**DESCRIPTION OF THE TASK:**
The lines from the start of the records through the one containing "Open the Pending" are to be restated word for word; please include both ends.

**INPUT DATA:**
—————
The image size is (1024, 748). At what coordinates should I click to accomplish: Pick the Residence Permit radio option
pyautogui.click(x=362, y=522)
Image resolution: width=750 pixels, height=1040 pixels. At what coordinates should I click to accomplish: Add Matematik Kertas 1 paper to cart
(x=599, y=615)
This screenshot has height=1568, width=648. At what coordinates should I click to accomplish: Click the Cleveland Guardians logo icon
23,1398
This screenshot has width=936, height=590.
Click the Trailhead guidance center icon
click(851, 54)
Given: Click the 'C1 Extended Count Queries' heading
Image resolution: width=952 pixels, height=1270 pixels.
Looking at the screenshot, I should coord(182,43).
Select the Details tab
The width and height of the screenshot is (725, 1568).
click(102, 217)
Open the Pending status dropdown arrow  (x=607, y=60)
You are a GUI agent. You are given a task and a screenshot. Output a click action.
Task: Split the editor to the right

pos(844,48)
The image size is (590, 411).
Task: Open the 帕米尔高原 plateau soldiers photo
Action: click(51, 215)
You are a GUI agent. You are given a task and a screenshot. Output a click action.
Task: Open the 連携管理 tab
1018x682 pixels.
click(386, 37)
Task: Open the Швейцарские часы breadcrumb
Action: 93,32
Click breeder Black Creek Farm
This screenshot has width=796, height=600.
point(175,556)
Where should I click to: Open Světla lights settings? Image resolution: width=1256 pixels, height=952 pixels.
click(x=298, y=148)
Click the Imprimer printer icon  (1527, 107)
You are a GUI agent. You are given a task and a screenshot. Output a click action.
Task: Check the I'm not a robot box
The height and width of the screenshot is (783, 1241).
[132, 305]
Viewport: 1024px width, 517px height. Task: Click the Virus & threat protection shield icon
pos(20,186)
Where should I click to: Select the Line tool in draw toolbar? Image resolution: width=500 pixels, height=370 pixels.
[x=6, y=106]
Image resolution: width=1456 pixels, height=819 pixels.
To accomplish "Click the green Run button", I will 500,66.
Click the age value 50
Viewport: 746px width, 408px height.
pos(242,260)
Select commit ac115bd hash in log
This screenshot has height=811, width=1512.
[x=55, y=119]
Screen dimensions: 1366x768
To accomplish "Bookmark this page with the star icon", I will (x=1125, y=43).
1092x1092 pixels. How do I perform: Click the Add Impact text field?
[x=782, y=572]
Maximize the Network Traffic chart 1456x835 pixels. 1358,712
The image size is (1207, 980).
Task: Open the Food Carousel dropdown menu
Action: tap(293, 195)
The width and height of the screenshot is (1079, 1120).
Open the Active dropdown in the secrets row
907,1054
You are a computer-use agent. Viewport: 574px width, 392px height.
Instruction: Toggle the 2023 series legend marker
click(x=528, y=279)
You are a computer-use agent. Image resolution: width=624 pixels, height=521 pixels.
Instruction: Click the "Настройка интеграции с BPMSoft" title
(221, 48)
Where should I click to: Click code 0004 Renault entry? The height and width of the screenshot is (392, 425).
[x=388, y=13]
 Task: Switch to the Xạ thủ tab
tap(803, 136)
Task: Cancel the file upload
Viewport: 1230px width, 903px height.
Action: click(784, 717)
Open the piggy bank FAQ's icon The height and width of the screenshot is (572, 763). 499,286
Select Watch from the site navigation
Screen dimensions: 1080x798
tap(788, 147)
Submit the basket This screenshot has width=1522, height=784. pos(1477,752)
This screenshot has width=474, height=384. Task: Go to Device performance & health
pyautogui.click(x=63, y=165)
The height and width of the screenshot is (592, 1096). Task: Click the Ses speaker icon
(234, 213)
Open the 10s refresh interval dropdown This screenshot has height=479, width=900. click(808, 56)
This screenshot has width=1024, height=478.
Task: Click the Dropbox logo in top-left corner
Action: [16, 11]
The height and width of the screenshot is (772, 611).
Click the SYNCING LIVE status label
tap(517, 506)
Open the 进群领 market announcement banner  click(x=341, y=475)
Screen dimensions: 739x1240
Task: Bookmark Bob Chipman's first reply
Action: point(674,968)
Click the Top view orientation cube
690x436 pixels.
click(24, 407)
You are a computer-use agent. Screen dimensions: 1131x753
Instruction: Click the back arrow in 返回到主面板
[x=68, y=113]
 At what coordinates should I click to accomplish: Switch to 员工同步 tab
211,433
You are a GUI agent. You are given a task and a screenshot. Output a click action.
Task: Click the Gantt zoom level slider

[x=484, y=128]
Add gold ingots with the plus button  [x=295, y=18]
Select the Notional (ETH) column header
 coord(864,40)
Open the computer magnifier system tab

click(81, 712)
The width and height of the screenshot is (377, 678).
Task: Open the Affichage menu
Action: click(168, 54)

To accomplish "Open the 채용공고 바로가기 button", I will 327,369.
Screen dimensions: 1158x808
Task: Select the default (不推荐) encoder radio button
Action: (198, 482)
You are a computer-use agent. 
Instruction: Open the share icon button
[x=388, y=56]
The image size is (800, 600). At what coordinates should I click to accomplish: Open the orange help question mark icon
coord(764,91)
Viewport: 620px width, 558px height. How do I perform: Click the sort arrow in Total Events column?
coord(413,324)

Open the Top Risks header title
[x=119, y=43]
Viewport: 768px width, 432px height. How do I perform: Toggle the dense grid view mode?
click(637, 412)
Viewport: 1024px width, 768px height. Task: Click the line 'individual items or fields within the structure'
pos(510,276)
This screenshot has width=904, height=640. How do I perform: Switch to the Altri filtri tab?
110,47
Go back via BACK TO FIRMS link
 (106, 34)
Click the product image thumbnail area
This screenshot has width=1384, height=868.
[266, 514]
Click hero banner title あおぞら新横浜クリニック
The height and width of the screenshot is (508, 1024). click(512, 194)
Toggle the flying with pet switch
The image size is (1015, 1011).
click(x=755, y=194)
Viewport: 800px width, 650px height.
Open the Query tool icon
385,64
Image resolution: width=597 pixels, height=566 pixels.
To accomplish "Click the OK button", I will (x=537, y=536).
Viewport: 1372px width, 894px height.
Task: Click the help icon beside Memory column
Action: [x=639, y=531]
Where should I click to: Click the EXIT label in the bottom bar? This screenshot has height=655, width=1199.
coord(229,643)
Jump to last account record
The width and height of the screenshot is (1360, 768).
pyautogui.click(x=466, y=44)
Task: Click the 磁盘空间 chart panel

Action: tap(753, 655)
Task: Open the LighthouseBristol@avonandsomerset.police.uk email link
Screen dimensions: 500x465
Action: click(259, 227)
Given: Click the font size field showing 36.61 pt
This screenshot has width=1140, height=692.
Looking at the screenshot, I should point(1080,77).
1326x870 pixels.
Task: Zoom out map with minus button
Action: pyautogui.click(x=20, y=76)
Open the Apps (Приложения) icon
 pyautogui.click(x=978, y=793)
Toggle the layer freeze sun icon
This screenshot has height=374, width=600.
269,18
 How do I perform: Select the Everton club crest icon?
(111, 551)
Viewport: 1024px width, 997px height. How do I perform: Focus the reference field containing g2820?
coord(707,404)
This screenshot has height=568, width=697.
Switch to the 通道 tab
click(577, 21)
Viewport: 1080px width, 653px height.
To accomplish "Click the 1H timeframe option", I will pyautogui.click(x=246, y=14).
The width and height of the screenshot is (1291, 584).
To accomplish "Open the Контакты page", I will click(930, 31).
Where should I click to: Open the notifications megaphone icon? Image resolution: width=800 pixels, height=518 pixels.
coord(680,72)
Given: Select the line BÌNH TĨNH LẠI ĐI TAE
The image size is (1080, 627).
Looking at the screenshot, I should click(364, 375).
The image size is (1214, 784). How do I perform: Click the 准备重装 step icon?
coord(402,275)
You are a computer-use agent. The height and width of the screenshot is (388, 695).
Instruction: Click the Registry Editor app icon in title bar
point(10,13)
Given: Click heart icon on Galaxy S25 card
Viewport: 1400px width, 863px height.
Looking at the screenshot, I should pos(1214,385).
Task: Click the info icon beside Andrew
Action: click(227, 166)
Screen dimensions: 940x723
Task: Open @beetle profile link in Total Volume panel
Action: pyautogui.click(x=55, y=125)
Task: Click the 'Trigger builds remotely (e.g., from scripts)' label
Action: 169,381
—————
**RESPONSE TO THE EXERCISE:**
The image size is (1024, 748). At what coordinates should I click to accomplish: Pick the Residence Permit radio option
pyautogui.click(x=362, y=522)
Image resolution: width=750 pixels, height=1040 pixels. At what coordinates should I click to accomplish: Add Matematik Kertas 1 paper to cart
(x=599, y=615)
This screenshot has height=1568, width=648. At what coordinates should I click to accomplish: Click the Cleveland Guardians logo icon
23,1398
This screenshot has width=936, height=590.
Click the Trailhead guidance center icon
click(851, 54)
Given: Click the 'C1 Extended Count Queries' heading
Image resolution: width=952 pixels, height=1270 pixels.
Looking at the screenshot, I should coord(182,43).
Select the Details tab
The width and height of the screenshot is (725, 1568).
click(102, 217)
Open the Pending status dropdown arrow  (x=607, y=60)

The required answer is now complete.